• What you are asked to do: Reproduce precisely the lines of the material below from the line containing "The width and height of the screenshot is (925, 479)." up to and including its last line. Pictures must not be copied.

• Available data:
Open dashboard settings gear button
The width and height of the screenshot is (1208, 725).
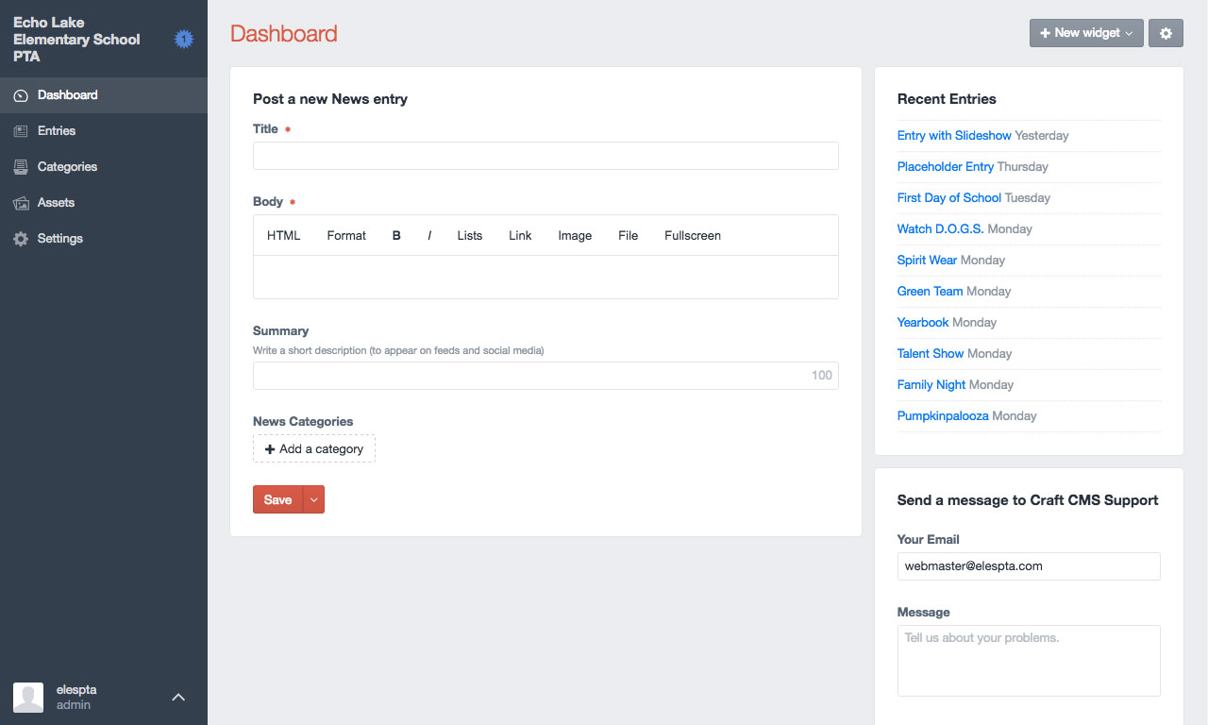click(x=1166, y=33)
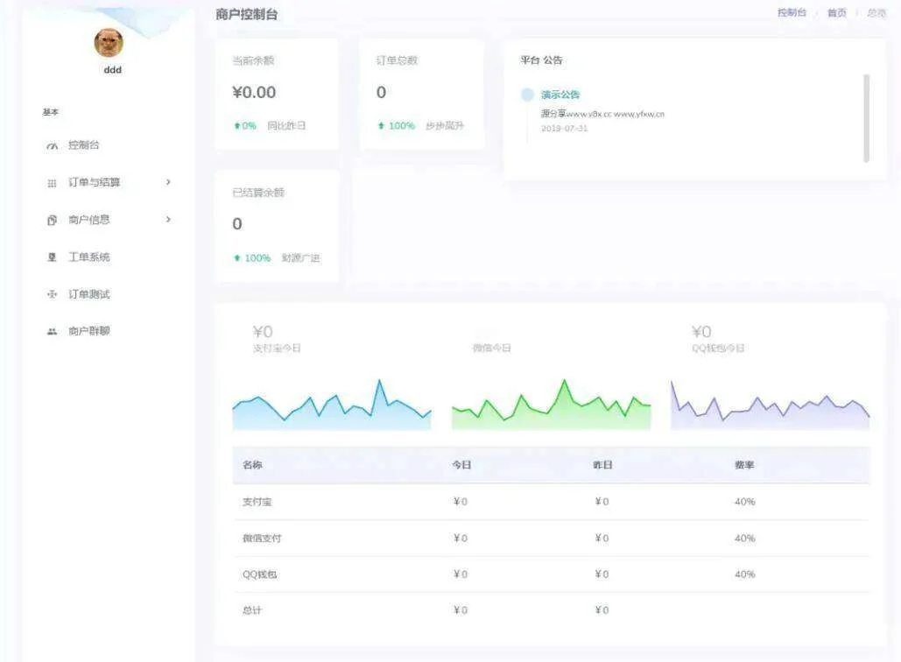The height and width of the screenshot is (662, 901).
Task: Click the icon beside 工单系统
Action: pos(52,257)
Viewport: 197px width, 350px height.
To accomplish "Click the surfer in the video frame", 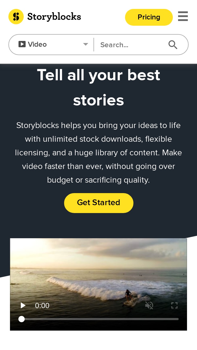I will click(x=128, y=295).
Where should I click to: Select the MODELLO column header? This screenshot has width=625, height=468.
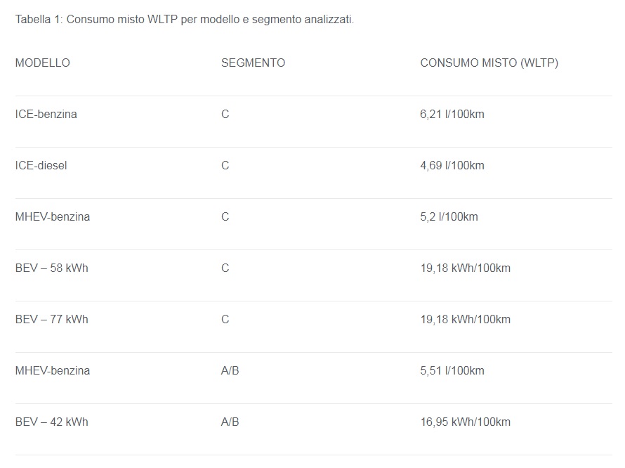[x=43, y=63]
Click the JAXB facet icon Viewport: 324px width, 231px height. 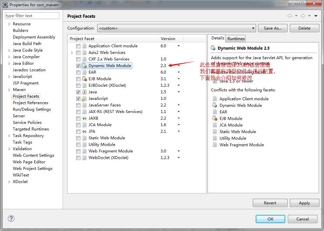[x=84, y=118]

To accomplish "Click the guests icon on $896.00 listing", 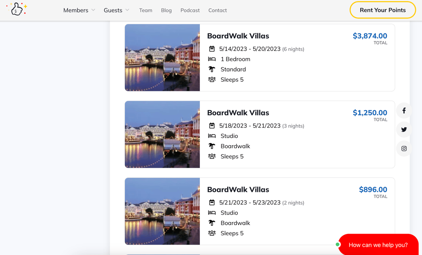I will pos(212,233).
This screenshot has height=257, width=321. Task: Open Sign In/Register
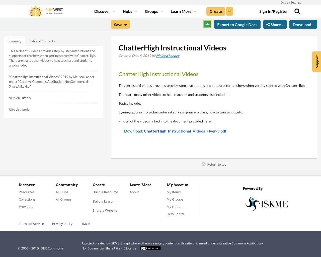click(x=274, y=11)
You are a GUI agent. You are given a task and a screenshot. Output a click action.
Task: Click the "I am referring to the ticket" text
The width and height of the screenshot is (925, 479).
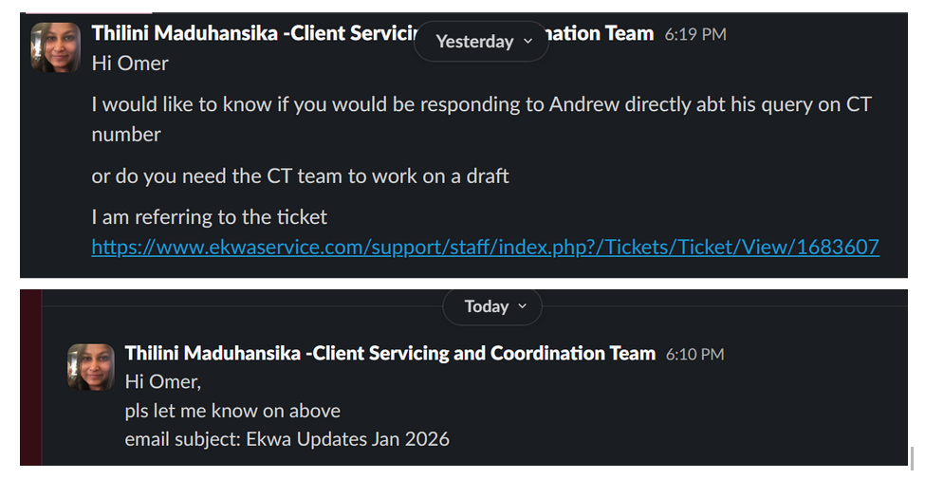(209, 217)
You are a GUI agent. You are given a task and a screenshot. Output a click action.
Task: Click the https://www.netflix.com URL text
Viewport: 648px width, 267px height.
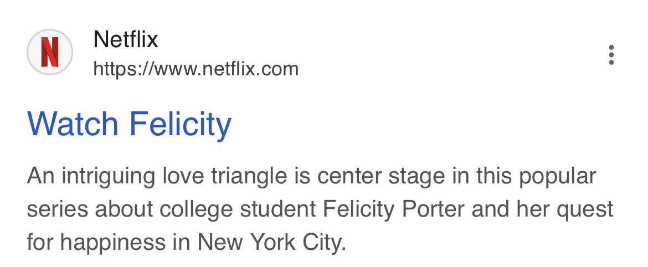[196, 69]
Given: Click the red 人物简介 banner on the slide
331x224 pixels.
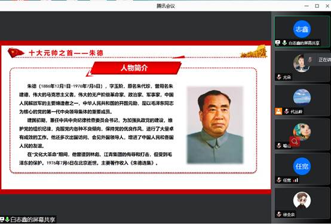Looking at the screenshot, I should [x=134, y=68].
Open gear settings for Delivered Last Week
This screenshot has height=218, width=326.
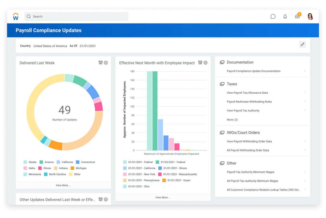106,63
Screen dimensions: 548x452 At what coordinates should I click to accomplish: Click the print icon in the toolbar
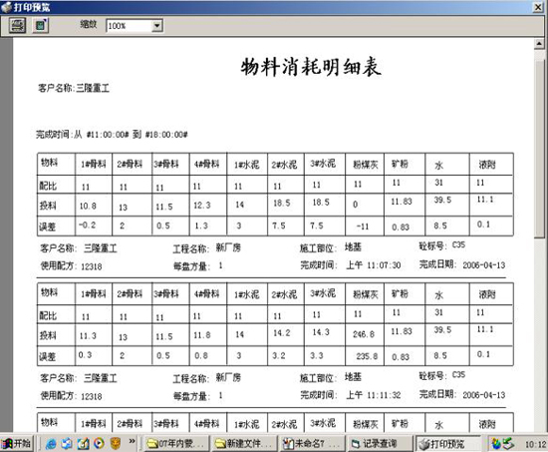pos(17,25)
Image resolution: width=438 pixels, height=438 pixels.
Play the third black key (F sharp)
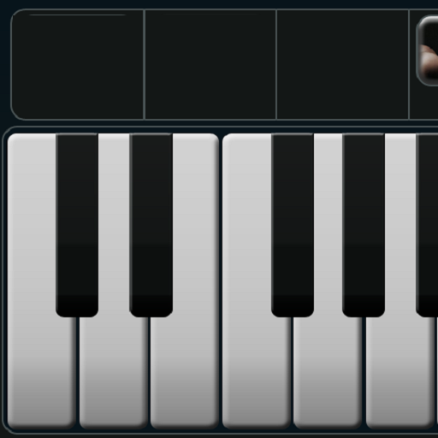coord(293,225)
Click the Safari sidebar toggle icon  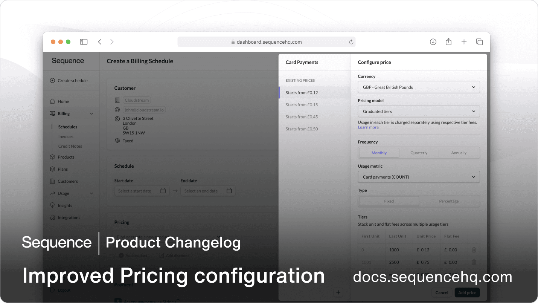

• Problem solution:
The width and height of the screenshot is (925, 479).
(209, 217)
You are a GUI agent. You are given a task and a screenshot. Output a click action.
Task: Click the https://www.netflix.com URL text
Viewport: 648px width, 267px height.
[196, 69]
Given: Click the red 人物简介 banner on the slide
331x224 pixels.
Looking at the screenshot, I should [x=134, y=68].
Open gear settings for Delivered Last Week
This screenshot has height=218, width=326.
106,63
Screen dimensions: 548x452 At what coordinates should I click to accomplish: Click the print icon in the toolbar
pos(17,25)
Image resolution: width=438 pixels, height=438 pixels.
Play the third black key (F sharp)
coord(293,225)
Click the Safari sidebar toggle icon  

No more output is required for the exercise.